With years of hard work and a strong library of artificial intelligence technologies, Waymo is considered a leader in high-precision mapping. But so far, the company has sold its entire suite to potential partners and achieved some cooperation. Chatham declined to say whether Waymo is considering marketing its map as a standalone product.

Another potential force in this market is Uber. The taxi service giant is also developing high-precision maps of its driverless car project, using a test vehicle similar to Waymo. Lisa Weitekamp, ​​Uber manager, said the company is exploring how to put map generation sensors in millions of cars on its service platform. Vittor Camp added that those maps already in use by the car – Uber’s “static” navigation software that includes popular routes and driving decisions – helped Uber create autonomous maps. “It gives us an edge,” she said.

That would make taxi service map access a valuable asset. Currently, Uber’s maps for its drivers and passengers use both TomTom, Google and its own data. Two insiders disclosed that the contract between Uber and Google will expire this year. Representatives of both companies declined to comment.

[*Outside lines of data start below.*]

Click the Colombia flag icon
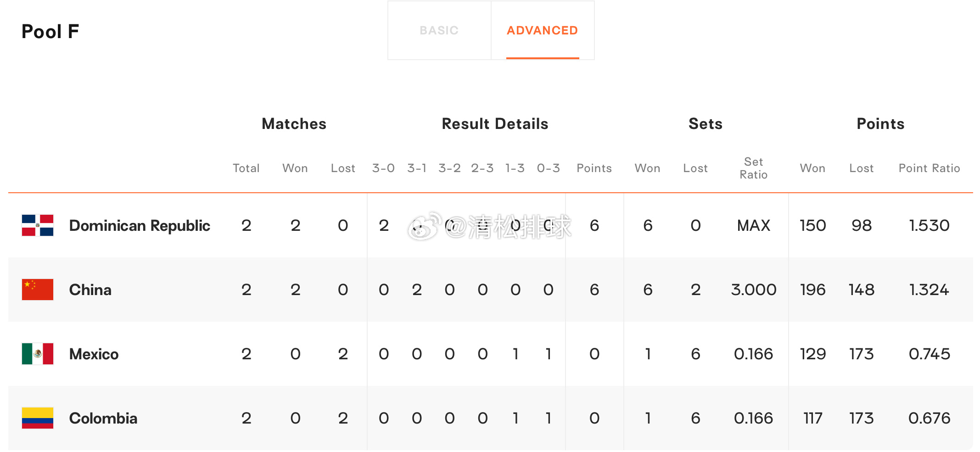This screenshot has height=452, width=980. 38,418
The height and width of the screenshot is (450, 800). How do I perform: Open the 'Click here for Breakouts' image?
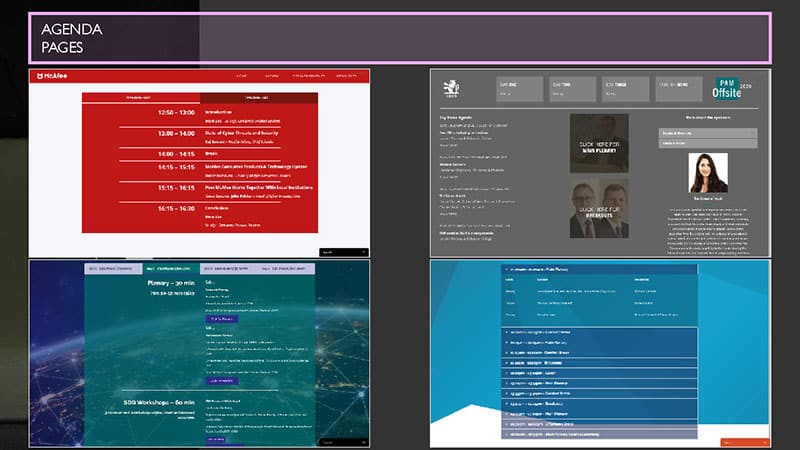point(599,209)
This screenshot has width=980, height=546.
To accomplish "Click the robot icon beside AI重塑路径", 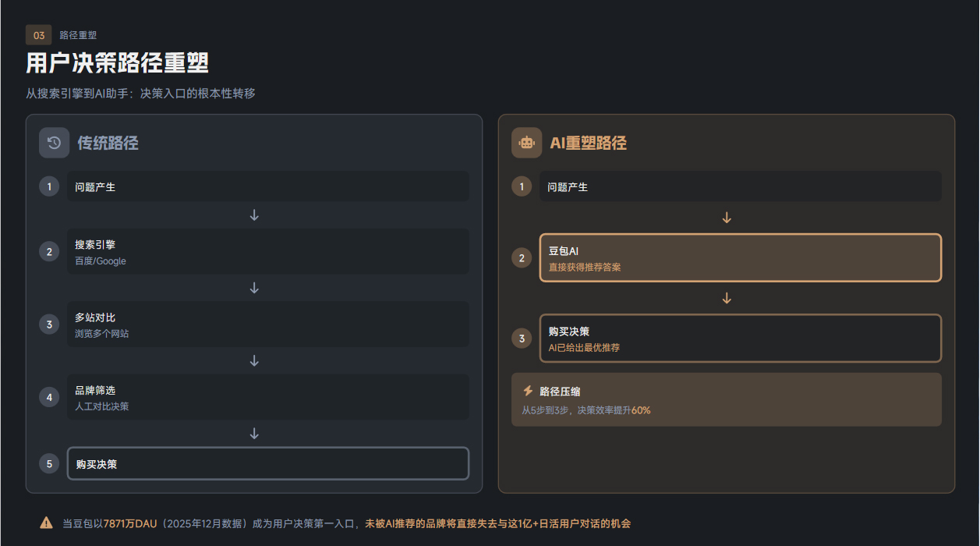I will coord(526,143).
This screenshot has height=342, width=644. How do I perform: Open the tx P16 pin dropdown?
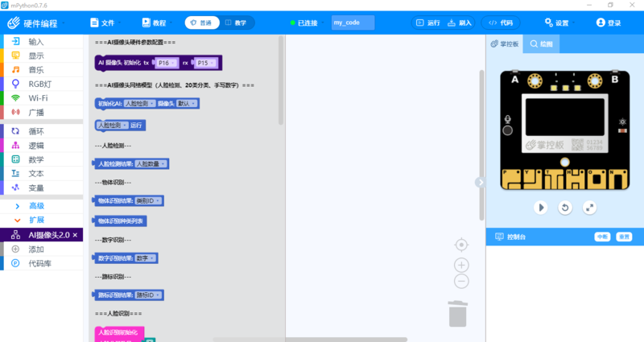(166, 63)
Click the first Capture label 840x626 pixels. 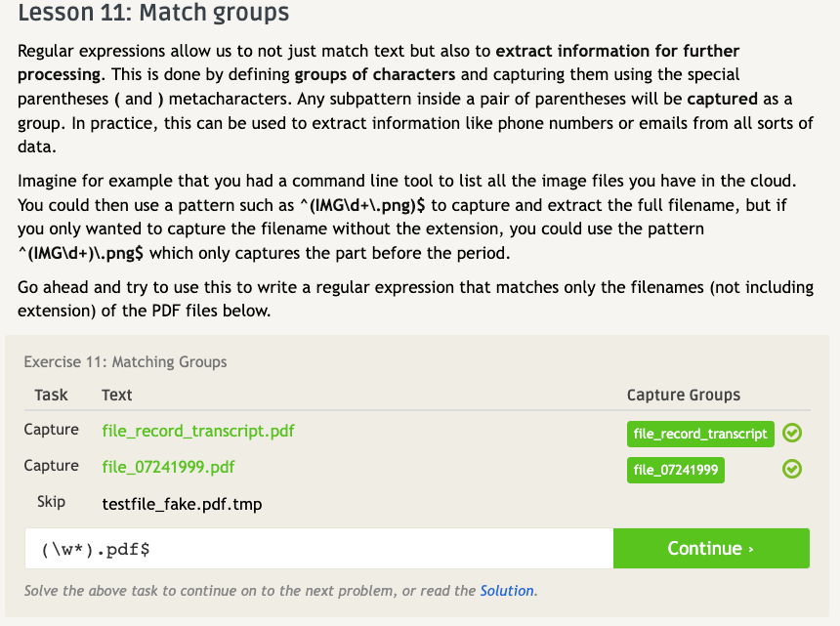pos(51,430)
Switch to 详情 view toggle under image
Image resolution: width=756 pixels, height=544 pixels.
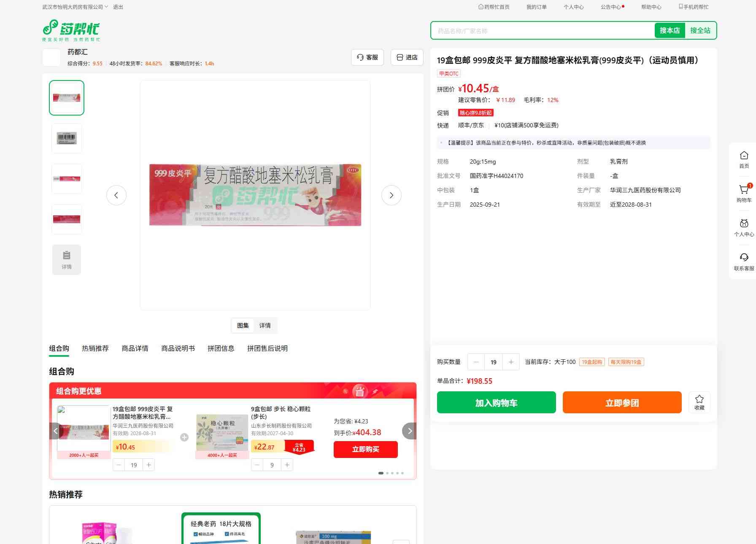[x=265, y=326]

Many newcomers are trying to emphasize to car makers the need for automakers to catch up with leaders such as Waymo and Uber. DeepMap, co-founded by former senior employees of Google and Apple, relies on its smart software to reduce the time and cost required to convert images from autonomous vehicle sensors into a single high-resolution landscape. The startup said it is working with Ford, Honda and China’s SAIC.

Civil Maps has a technology that discerns sensor data that can be used to create a digital grid for each loop made by mapping vehicles in the same area. The company’s chief executive, Sravan Puttagunta, said it was a bit like the way mobile apps Shazam recognized a piece of music. Ford is an investor in Civil Maps and Putta Gangata says his company is raising additional funds.

At present, most car companies are at the trial stage and do not pay millions for the map. Ford spokesman described his cooperation with startups as “research.” Argo, a self-driving car the company is betting on, has learned about many suppliers but currently relies on its own in-house map. GM spokesman Ray Wert said the company prefers to make its own maps.

The new company is well aware that ultimately no one will survive. “This is very similar to navigable maps and even to search engines,” said Luo Wei, a staff employee who worked for Google at DeepMap. “Whoever has a bigger footprint will have an edge.”